A tecnologia rompeu com a ideia de que o real é a natureza

Com frequência escuto, em textos de colegas psicanalistas, duas expressões que podem correr o risco de serem tomadas como dogmas irrefutáveis, na melhor das hipóteses, ou simplesmente mantras repetidos à exaustão por um maratonista em final de percurso.

Frase 1: O real da ciência não é o real da psicanálise.
Frase 2: A causa de nossas mazelas vem da aliança entre capitalismo e ciência.

É verdade que ocupo uma posição um tanto quanto singular entre meus colegas, já que divido meu tempo entre a Escola Brasileira de Psicanálise, meu consultório e a direção de uma Fundação de apoio à pesquisa e à extensão, entidade ligada às Universidades Federais. Passo metade do meu dia discutindo projetos científicos, ouvindo pesquisadores, negociando com financiadores de pesquisa e, sobretudo, respondendo aos incontáveis auditores e fiscais que tratam os gastos com a pesquisa do mesmo modo que os gastos na construção de uma rodovia. Certo fiscal quis multar um pesquisador pelo fato do resultado de sua pesquisa ter sido negativo, ou seja, ele teria gasto dinheiro público sem atingir sua meta. Ora, o erro é fundamental para o avanço científico. Percebe-se, obviamente, que nosso fiscal audita cientistas sem provavelmente nunca ter ouvido falar de Karl Popper.

Essa experiência junto ao cotidiano dos cientistas já faz meia década. Ouço diariamente as dificuldades que os pesquisadores enfrentam para levar a cabo seus projetos. Poderia dividir ao menos em dois grandes grupos os problemas enfrentados:

  • o mortal vírus paralisante da burocracia brasileira que faz com que auditores de todo gênero transformem cada vez mais o exercício da ciência em crime policial;
  • o pouco, isso mesmo, pouco interesse que o capitalismo, assim como qualquer forma de poder, tem pela ciência;

Hoje comento a frase 1. Uma grande confusão se faz ao tomarmos como sinônimos ciência e tecnologia. A tecnologia é fundamental para um mundo que, tal como comentou Jacques-Alain Miller, rompeu com a ideia de que o real é a natureza. Enquanto muitos ainda falam da Amazônia como o pulmão do mundo, em uma nostálgica referência à tradição positivista do corpo social, a Amazônia é hoje a tecnologia do mundo. Ou seja, a tecnologia é sempre inscrita em algum discurso, ela é instrumento a ser usado no campo do sentido e dos ideais. Sejam estes ideais magníficos ou perversos.
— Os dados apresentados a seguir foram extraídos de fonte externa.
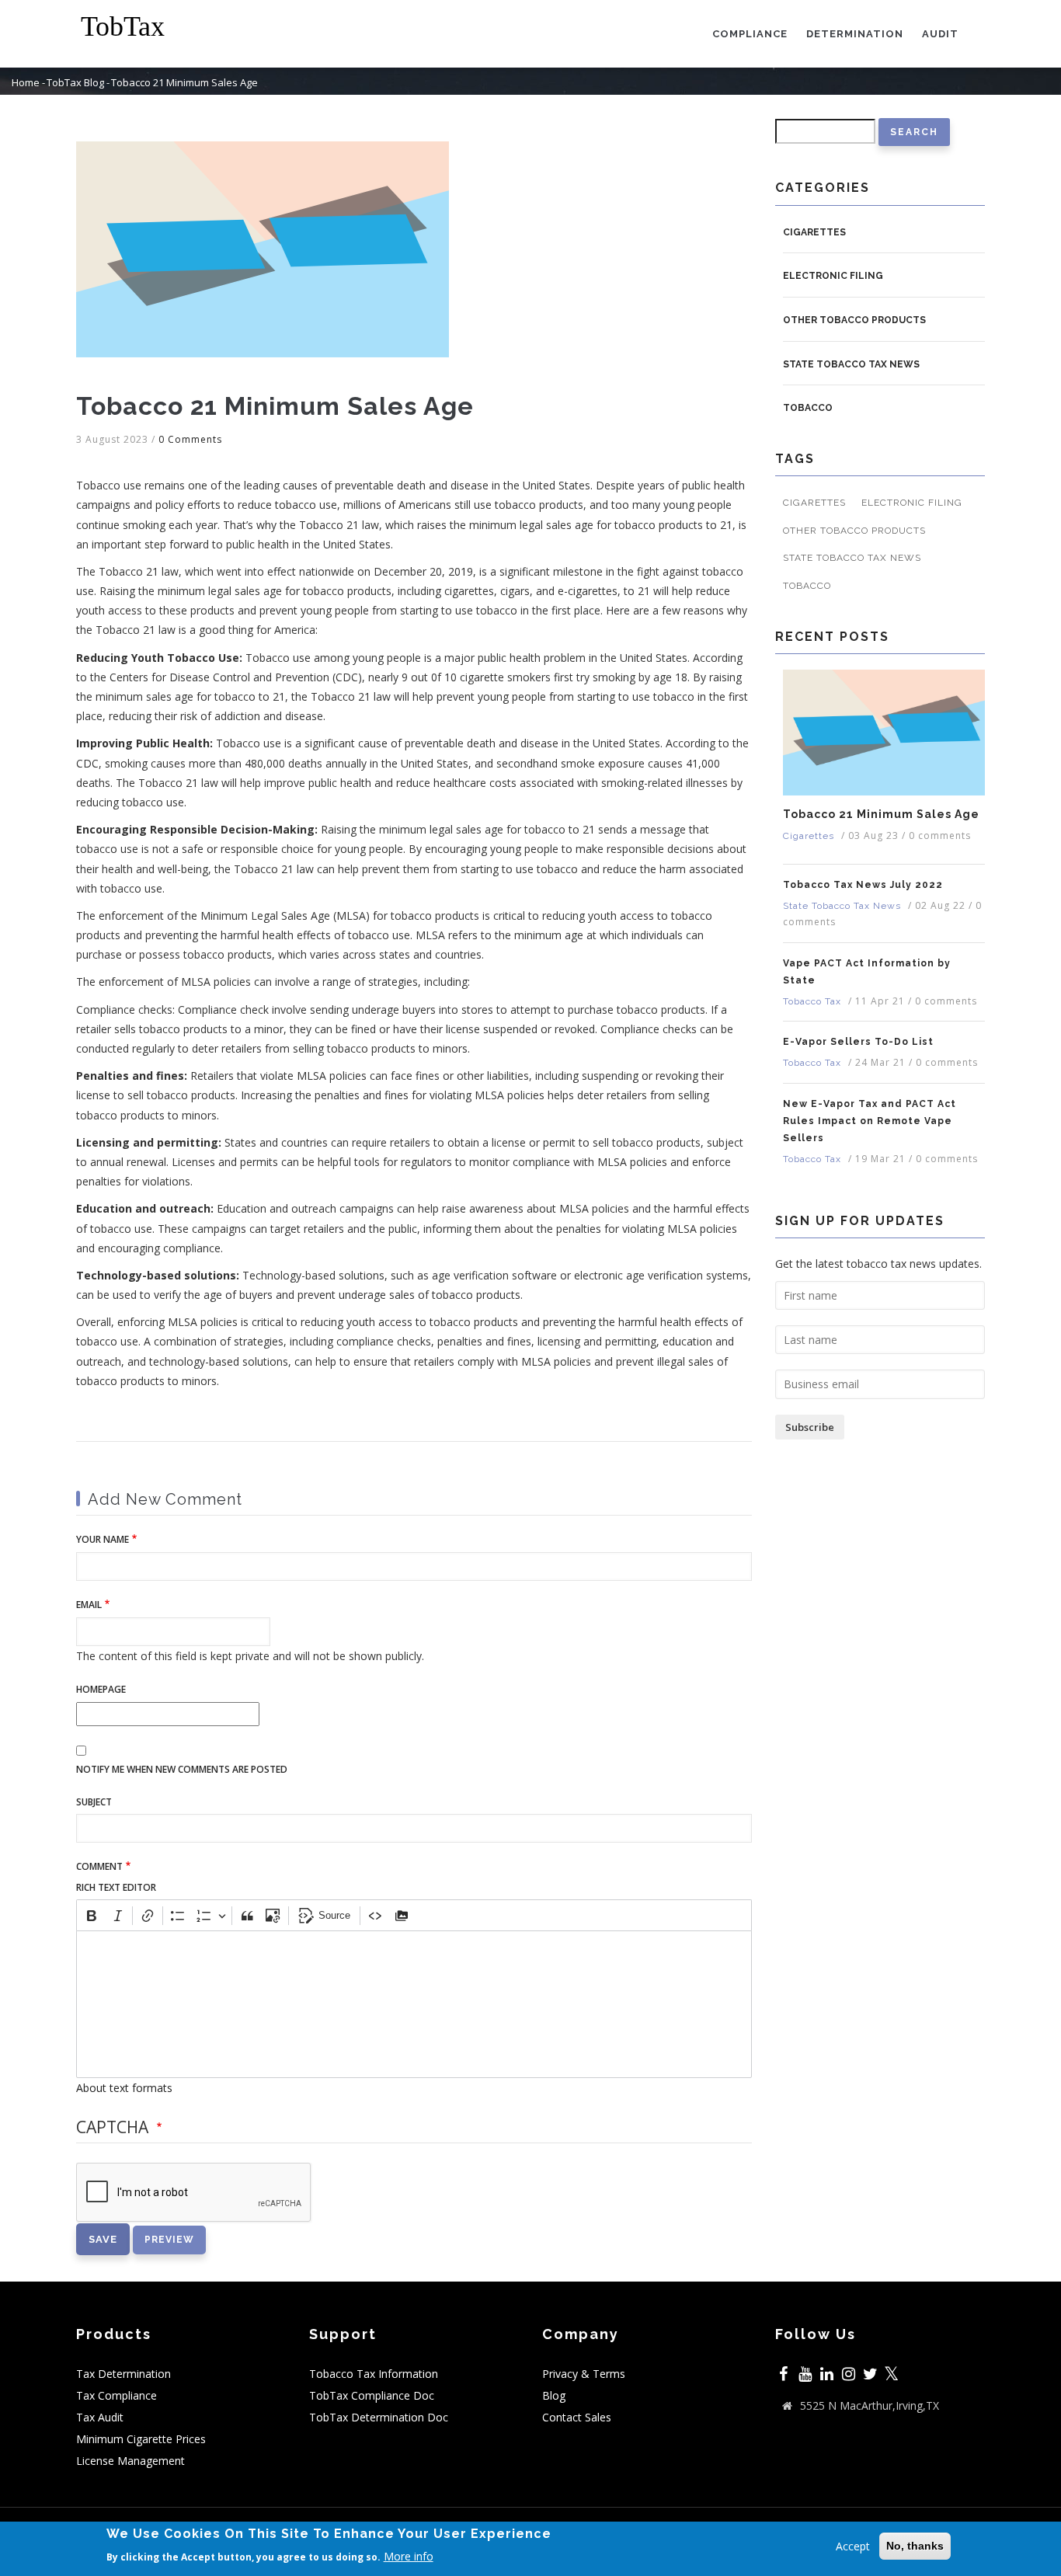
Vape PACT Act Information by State (867, 972)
Contudo, em um mundo tomado pela tecnologia, há um espaço cada vez menor para a ciência pura, em que a pesquisa parte do enigma, e não da imposição de algum significante mestre. O real que atravessa esta ciência é sem sentido e a operação científica, neste caso, dará no máximo resultados que são puros matemas. Aqui falamos de fórmulas que mesmo podendo alterar profundamente a experiência civilizatória continuam sendo apenas escrituras assemânticas. Exatamente por buscarem agir independentes das exigências dos mestres contemporâneos, os cientistas que perseveram nesse caminho conhecem de perto a solidão e a falta de subvenções das estruturas de poder político, econômico e social. Trabalhando com o enigma e o real sem sentido, produzindo escritas do real que, em si, nada dizem, tendo mais a pensar que nestes casos o real da ciência é perfeitamente compatível com o real da psicanálise.

Na próxima vez comentarei a frase 2.